(Records contained in a dataset)

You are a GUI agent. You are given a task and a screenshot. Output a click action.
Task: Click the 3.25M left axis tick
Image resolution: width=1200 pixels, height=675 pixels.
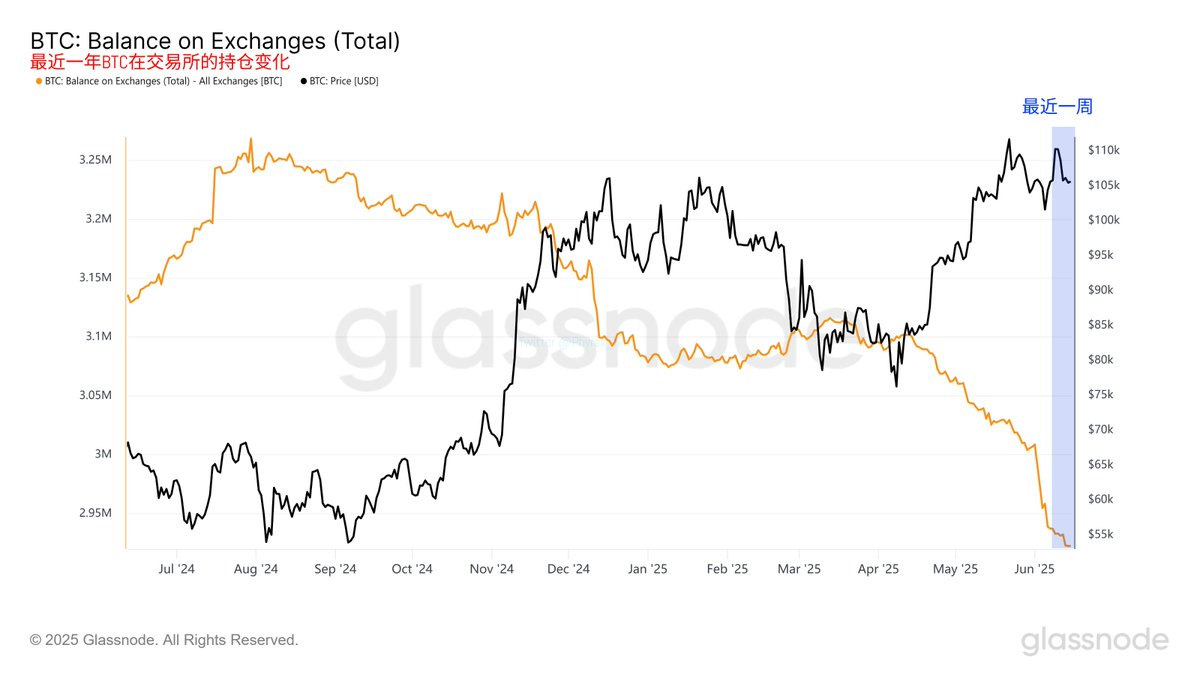pos(93,160)
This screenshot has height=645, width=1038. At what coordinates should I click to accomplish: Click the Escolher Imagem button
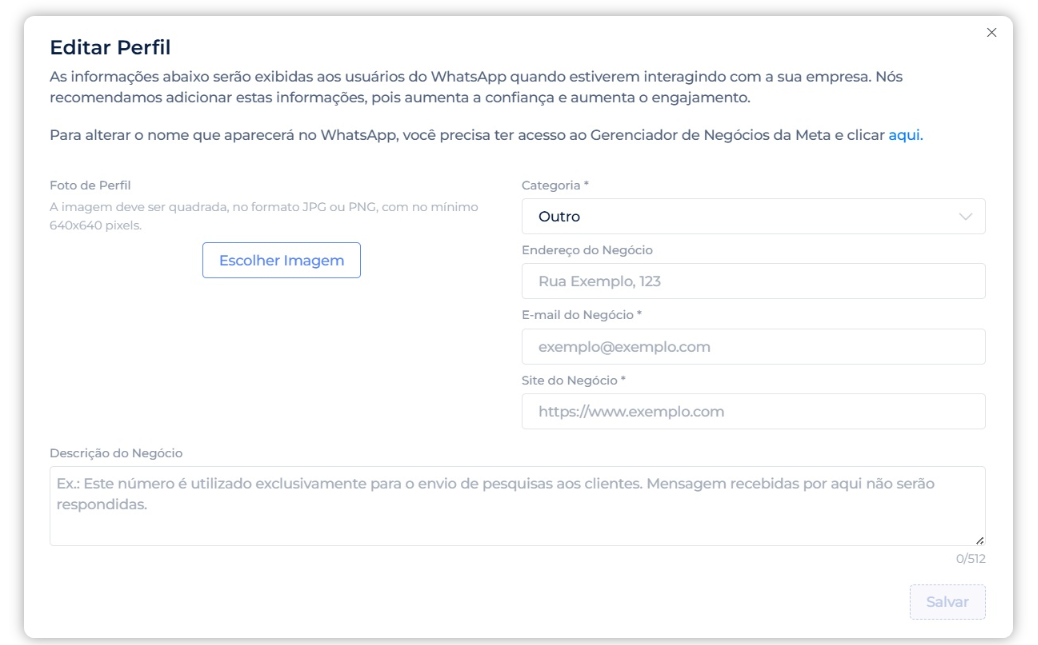[281, 260]
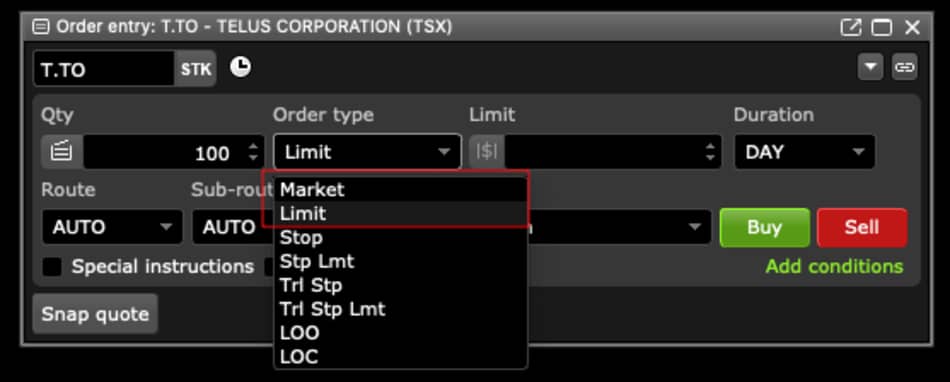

**What you should do:** The line containing "Task: Click the 3.25M left axis tick" and every line after it, up to the last line of the data, should be returned exactly, without the pictures.

**Output of the exercise:**
Task: Click the 3.25M left axis tick
Image resolution: width=1200 pixels, height=675 pixels.
pos(93,160)
This screenshot has height=645, width=1038. At what coordinates should I click to accomplish: Click the Escolher Imagem button
[281, 260]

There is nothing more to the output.